Entre os 40 e os 50, uma tempestade de granizo grisalho nos atinge e decidimos mudar o terreno. Conhecemos o mercado das plantas, aprendemos a reconhecer as ervas daninhas e somos capazes de ensacar nossos grãos, mas alguma coisa ainda parece incompleta. Então aplainamos todos aqueles alqueires com o trator dos questionamentos "maduros" e, achando que estamos fazendo alguma coisa diferente, começamos o mesmo processo de novo.
Por volta da curva dos 60, milionários pelos nossos frutos ou não, contemplamos o conhecimento de agronomia de vida acumulado e sentimos uma urgência em passá-lo adiante.

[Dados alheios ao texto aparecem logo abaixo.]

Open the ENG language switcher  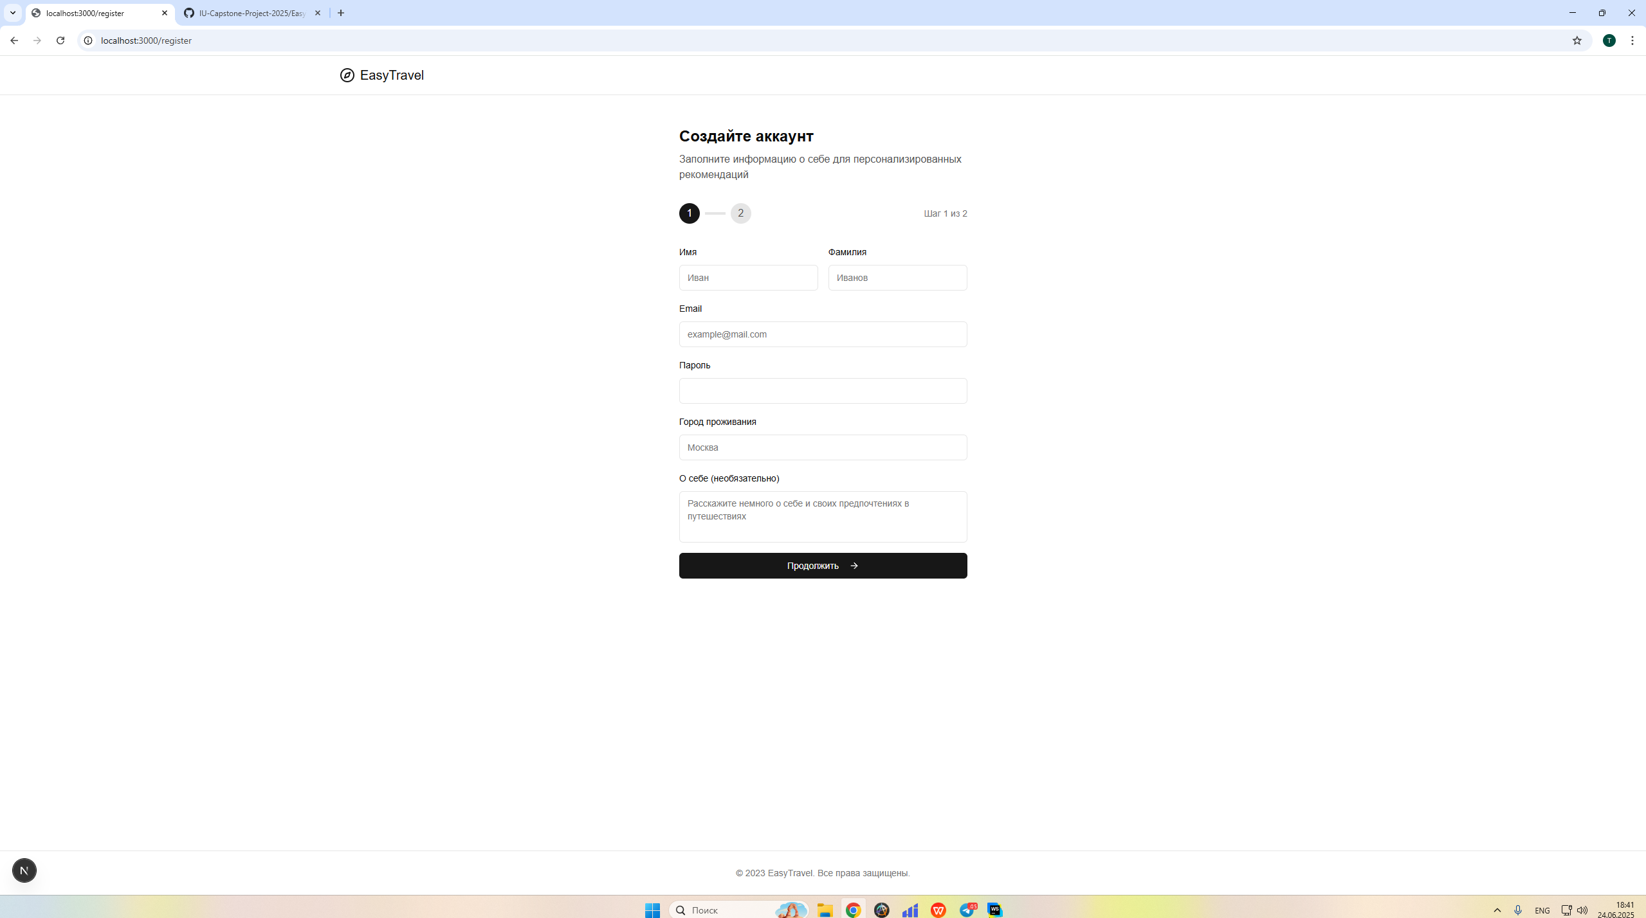(x=1542, y=910)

Quiçá, com aquela bagagem, os mais novos sejam capazes de melhorar suas chances... Mas os mais novos estão cegos e surdos em seu frenesi vegetal de arrancar raízes e colher fortunas.
Adentrando nos hectares altivos dos 70, os mais tolos se perdem na ilusão obsessiva do legado ou na crítica imbecil do arrependimento. Aqueles abençoados por alguma saúde lúcida, simplesmente dão de ombros e vão viver suas vidas. As décadas de colheitas finalmente lhes ensinaram que não somos plantas. Nem animais. Somos alguma outra coisa que talvez valha à pena descobrir.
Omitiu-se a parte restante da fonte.